Antes de que le diesen la Extremaunción, comulgó otra vez; con esto mitigaba la sed grande que tenía de verse con Jesucristo. Esta descubría él muchas veces, repitiendo las primeras palabras del salmo: Sicut cervus desiderant fontes aquarum, ita desiderat anima mea ad te Deus.


Dos días antes que le abriesen la pierna [...], mandó que le trajesen algunas de las santas reliquias. [...]


Hízose así: el uno llevó la rodilla entera con el hueso y pellejo del glorioso mártir San Sebastián.

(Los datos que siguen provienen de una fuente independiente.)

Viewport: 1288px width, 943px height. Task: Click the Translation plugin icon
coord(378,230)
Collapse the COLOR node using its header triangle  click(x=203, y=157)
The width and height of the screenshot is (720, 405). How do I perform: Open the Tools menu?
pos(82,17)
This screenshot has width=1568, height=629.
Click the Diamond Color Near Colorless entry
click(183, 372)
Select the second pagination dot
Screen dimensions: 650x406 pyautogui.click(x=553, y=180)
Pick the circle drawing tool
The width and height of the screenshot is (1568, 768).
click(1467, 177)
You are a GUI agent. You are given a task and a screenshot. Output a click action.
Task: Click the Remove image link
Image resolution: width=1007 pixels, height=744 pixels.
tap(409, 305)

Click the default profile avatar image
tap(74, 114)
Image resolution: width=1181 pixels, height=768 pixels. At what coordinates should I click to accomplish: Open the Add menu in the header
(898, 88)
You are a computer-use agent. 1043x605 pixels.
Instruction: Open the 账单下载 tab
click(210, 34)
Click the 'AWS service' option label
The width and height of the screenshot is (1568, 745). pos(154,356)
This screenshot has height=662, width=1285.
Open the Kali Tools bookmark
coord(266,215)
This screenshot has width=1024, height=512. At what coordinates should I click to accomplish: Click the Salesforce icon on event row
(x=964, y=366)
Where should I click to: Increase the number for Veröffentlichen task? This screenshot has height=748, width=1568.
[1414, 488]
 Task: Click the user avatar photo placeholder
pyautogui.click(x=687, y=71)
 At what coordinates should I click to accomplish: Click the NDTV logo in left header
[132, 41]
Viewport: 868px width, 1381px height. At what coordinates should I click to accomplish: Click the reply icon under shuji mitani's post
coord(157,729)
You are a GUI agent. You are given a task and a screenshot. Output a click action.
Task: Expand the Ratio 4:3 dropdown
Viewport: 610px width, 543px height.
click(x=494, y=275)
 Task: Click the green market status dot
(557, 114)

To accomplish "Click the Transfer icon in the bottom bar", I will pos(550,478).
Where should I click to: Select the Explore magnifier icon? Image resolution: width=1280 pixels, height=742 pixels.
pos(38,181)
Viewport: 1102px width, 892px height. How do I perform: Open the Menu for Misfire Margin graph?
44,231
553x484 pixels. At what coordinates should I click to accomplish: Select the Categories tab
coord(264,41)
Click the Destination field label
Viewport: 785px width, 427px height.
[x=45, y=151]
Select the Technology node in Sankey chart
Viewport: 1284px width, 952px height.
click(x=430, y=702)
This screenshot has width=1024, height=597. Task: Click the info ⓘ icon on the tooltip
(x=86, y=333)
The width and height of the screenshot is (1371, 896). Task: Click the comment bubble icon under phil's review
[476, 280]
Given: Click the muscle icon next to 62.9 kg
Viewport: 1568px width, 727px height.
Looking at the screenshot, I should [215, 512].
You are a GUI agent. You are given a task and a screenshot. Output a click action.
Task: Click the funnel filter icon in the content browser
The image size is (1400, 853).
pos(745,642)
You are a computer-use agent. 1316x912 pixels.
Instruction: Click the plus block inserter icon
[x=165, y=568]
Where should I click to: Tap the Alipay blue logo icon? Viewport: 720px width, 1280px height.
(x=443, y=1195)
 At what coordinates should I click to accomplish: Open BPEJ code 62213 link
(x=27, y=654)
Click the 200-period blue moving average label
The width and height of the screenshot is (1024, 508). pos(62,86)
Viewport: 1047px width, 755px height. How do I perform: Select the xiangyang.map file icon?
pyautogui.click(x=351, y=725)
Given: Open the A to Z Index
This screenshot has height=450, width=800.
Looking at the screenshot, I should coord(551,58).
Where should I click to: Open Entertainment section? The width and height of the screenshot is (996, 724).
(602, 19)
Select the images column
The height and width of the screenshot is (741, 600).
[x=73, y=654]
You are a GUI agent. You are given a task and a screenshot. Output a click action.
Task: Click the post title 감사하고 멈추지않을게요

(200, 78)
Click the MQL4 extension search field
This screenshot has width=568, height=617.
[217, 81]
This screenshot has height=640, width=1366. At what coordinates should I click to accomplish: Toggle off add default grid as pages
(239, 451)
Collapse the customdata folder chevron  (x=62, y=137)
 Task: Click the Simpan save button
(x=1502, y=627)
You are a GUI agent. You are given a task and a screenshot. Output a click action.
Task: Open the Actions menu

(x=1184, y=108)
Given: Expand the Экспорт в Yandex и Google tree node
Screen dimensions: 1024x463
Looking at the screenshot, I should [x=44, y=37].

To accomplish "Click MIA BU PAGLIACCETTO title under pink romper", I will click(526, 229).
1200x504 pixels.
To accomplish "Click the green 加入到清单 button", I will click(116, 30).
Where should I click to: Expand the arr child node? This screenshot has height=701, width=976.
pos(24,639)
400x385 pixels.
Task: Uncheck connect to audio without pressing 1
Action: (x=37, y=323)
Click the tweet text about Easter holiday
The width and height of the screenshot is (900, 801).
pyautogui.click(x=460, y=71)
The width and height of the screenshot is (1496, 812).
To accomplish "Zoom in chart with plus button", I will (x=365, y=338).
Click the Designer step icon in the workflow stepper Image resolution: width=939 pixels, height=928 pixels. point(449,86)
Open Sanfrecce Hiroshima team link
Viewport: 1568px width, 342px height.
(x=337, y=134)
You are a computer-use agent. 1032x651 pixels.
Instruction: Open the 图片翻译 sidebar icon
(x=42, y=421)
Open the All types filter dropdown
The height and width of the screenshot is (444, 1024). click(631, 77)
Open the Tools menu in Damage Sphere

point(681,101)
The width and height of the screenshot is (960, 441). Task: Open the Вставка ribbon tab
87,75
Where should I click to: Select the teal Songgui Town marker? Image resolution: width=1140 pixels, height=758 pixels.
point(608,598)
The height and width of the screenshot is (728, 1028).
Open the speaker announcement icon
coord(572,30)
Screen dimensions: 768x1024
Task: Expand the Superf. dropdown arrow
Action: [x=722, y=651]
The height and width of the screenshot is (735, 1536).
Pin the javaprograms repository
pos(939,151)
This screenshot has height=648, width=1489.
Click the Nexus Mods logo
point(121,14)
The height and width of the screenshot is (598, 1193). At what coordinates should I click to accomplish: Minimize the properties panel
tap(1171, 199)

El otro, una costilla del Obispo San Albano. [...] El tercero llevaba el brazo de San Vicente Ferrer. [...] Y él, besándola con la boca y con los ojos, decía se la aplicasen sobre la rodilla apostemada. [...] Sentía tanto alivio con la presencia y tocamiento de las santas reliquias que de allí adelante, en el discurso de toda la enfermedad, no hubo día que fray Martín de Villanueva, que las tenía a cargo, no le compusiese delante de su presencia un altar con mucha cantidad de reliquias; mandábale que se las trajese para besarlas y adorarlas, y se las pusiesen en la parte lastimada. [...] Un día le compuso un gran aparador de estos vasos del cielo; pieza por pieza, se las llevó todas, para que las adorase y besase; entendió que ya no faltaba ninguna, y quería tornarlas a su lugar y relicario, y díjole: «Mirad que la reliquia de tal Santo se os olvida, que no me la habéis dado a besar»; admiróse fray Martín, porque cuando las hubiera él compuesto y contado muy despacio, era mucho acordarse de todas. [...]


***


Como en todo fué tan Rey y de tan alto ánimo este Príncipe, parece que aun quiso reinar y enseñorearse sobre la muerte.


Estábala aguardando y tratando de sus cosas con tanta igualdad de ánimo, lo que a otros atemoriza, que dijera el que le viera no era él el que estaba tan al cabo, sino negocio de otro. [...]


Muchos días antes que muriese mandó a los religiosos que tenían la llave viesen en secreto el ataúd de su padre, el gran Emperador Carlos V; le midiesen y abriesen para ver cómo estaba amortajado, para que le pusiesen a él de la misma manera. [...]


Mandó en estos mismos días hacer su ataúd, y que se le trajesen delante, y daba en todo la traza y modo, como si fuera negocio para otro; seguridad grande del alma y señal de la certeza con que partía para su propia patria.


Quiso también hiciesen una caja de plomo y le pusiesen en ella sin abrirle, y así encerrado no pudiese exhalarse algún mal olor. [...]


Tornándole a dar D. Fernando de Toledo la candela de Nuestra Señora de Monserrat, a las tres de la mañana, alzó el Rey los ojos y le miró riéndosele, y tomándosela de la mano, dijo: «Dadla acá, que ya es hora». [...]


Las últimas palabras que pronunció y con que partió de este mundo, fué decir como pudo que moría como católico en la Fe y obediencia de la Santa Iglesia Romana; y besando mil veces su crucifijo (teníale en la una mano, y en la otra la candela, y delante la reliquia de San Albano, por la indulgencia), se fué acabando poco a poco. [...]


Durmió en el Señor el gran Felipe II, hijo del Emperador Carlos V, en la misma Casa y templo de San Lorenzo que había edificado, y casi encima de su misma sepultura,


a las cinco de la mañana, cuando el alba rompía por el Oriente, trayendo el sol la luz del domingo, [...] a 13 de septiembre, el año 1598.


En el mismo día que catorce años antes había puesto la postrera piedra de todo el cuadro y fábrica de esta Casa (circunstancias de consideración).